**What to do**: Copy out each line below containing "agent".

**Dataset entries**:
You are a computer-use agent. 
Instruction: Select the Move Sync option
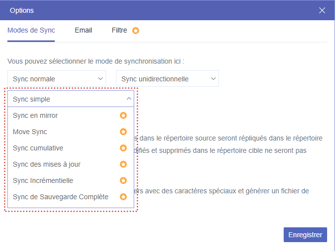coord(30,132)
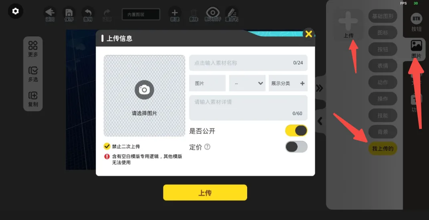This screenshot has width=429, height=220.
Task: Expand side panel with double chevron arrow
Action: coord(319,88)
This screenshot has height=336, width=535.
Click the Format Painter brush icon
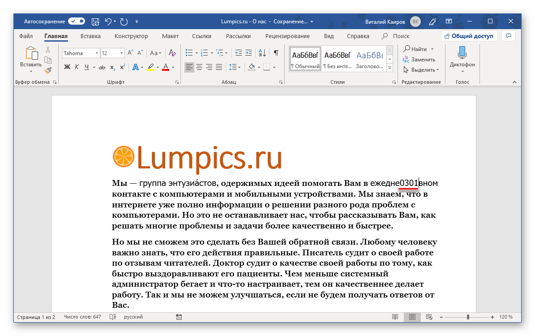[48, 70]
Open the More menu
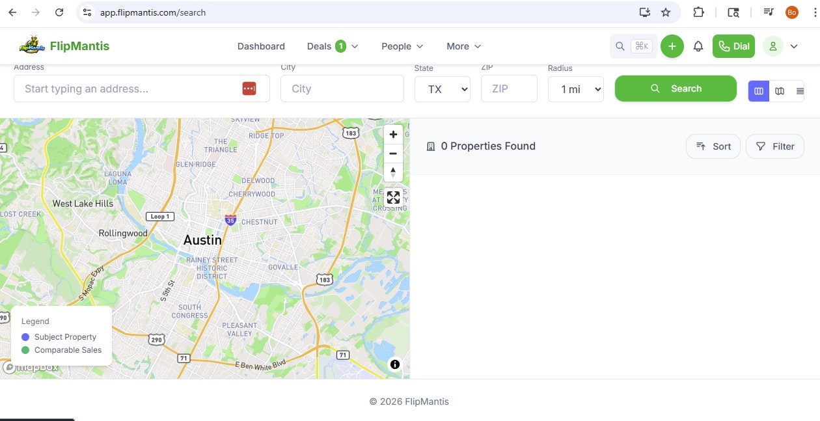Viewport: 820px width, 421px height. click(x=463, y=46)
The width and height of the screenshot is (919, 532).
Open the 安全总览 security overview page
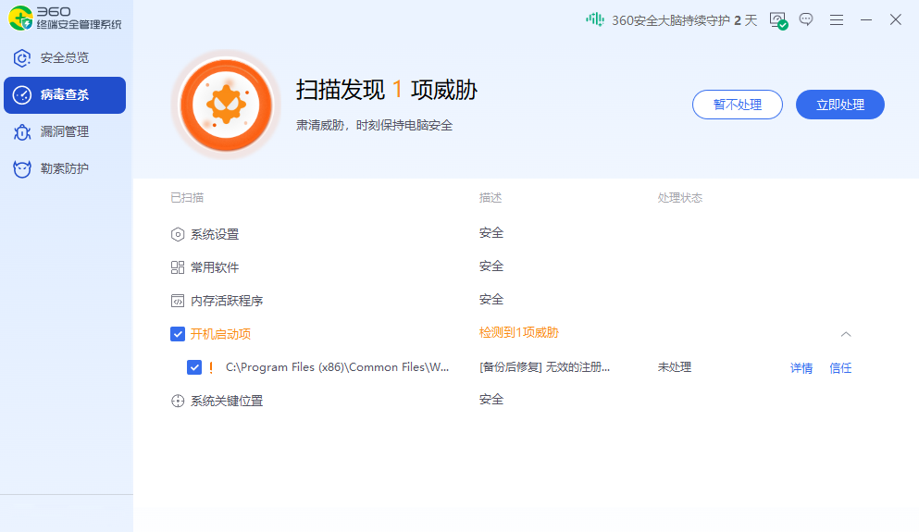click(64, 58)
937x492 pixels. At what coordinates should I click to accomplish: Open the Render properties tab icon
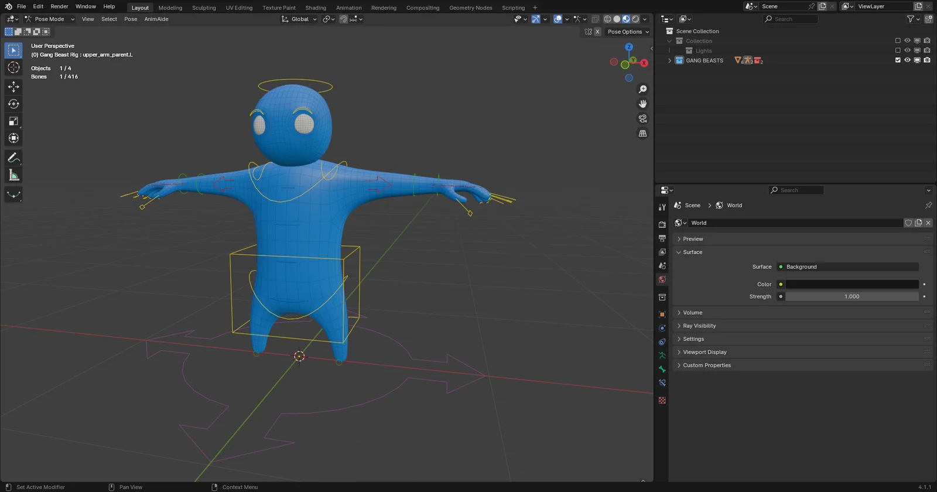tap(662, 224)
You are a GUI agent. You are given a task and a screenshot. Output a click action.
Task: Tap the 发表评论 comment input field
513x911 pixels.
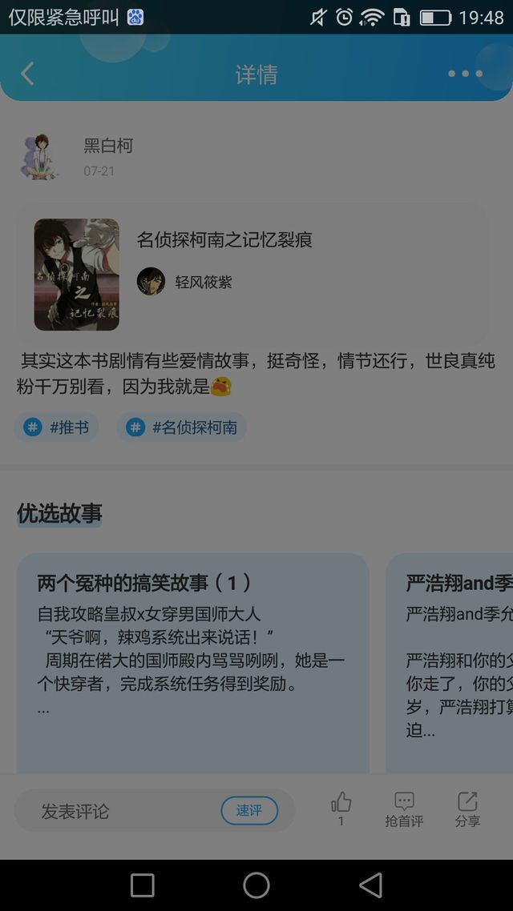tap(154, 810)
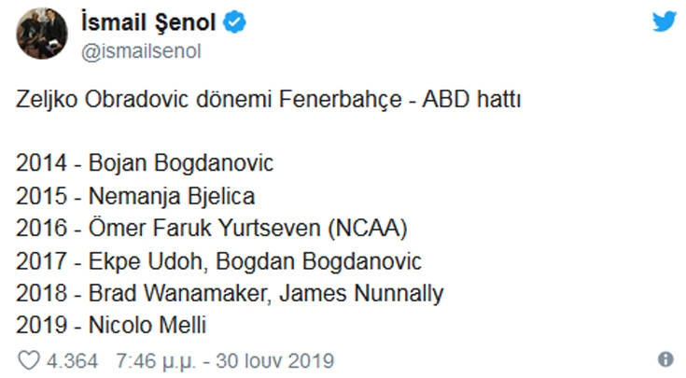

**Worked solution**:
You are a computer-use agent. 
You are a GUI agent. You are given a task and a screenshot. Output a click action.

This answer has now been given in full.